If the HREC is not satisfied that the ethical framework and standards in the reviewing country is in-line with the principles and guidance in the National Statement, then full HREC review in Australia is advised.
How can I raise a concern about the conduct of a research project?
If you have a concern about the conduct of a research project you are participating in, you may raise your concern with the researcher responsible for the project. You will have been given the contact details for the researcher so that you can ask questions or raise concerns. If you do not feel comfortable discussing your concern with the researcher or are not satisfied with the response, you may contact the HREC that approved the research project or a nominated complaints officer.
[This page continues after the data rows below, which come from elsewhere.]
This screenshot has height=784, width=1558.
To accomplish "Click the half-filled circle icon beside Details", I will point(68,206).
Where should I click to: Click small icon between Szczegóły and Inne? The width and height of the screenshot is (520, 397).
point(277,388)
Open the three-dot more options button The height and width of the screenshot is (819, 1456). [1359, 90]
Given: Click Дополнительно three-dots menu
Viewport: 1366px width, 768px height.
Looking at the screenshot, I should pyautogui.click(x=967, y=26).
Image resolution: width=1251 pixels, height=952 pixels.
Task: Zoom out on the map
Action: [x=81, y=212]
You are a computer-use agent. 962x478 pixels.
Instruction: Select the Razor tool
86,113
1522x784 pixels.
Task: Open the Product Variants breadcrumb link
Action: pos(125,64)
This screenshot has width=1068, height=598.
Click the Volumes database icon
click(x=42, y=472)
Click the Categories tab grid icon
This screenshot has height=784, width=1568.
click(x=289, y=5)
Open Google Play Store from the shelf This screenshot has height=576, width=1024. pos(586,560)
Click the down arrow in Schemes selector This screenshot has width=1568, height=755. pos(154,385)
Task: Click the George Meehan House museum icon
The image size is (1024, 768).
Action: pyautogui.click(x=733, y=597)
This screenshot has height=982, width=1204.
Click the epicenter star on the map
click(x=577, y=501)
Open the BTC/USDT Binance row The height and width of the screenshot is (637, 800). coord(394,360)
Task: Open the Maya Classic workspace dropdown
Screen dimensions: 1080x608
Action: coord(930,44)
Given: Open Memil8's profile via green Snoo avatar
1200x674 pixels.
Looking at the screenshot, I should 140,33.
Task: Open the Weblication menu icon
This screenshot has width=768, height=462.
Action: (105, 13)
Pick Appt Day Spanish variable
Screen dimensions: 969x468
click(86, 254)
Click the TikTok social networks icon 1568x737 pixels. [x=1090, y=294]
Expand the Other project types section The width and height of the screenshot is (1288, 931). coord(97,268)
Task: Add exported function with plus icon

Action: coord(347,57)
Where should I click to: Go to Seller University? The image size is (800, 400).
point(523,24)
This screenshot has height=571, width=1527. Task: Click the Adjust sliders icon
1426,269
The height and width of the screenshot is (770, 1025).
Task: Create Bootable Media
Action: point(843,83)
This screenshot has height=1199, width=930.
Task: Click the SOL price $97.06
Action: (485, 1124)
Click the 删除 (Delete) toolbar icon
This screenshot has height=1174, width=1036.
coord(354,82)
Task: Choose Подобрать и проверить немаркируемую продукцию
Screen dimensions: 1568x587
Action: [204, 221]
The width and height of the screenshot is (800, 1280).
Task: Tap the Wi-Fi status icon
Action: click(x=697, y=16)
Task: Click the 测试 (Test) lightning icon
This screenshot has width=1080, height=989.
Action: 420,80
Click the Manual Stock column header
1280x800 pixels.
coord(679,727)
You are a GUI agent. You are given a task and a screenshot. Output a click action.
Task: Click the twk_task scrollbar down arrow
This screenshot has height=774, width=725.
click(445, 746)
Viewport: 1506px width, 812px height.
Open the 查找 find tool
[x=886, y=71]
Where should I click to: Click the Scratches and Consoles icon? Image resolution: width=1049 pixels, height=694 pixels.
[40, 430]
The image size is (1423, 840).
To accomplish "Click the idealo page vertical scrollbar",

The contact details for the HREC or complaints officer will also have been given to you (usually within the written information sheet or consent form).
You do not need to be a participant in a research project in order to raise a concern about the conduct of the project. If you are not a participant, you can raise your concern with the researcher, the HREC that approved the project, or the researcher's organisation. Contact details for the HREC of the researcher's organisation can usually be obtained from the organisation's website or by contacting the organisation's switchboard. Ask for the 'HREC contact officer' or for the 'Research Office'. If the project was approved by an HREC that is not based at the researcher's organisation, the Research Office should be able to assist you in contacting the relevant HREC.
Institutional responses regarding complaints
Institutions are required to have a complaints handling policy in place. Any complaints about the conduct of a research project should be handled in accordance with the institution's policy and the requirements of the National Statement and the Code.
NHMRC does not have the capacity to receive or investigate concerns or complaints about individual researchers, research projects or the processes that an HREC or organisation may have used in response to a complaint from a participant or non-participant. Departments of Health or Offices of the Ombudsman in some states or territories may be available for this purpose.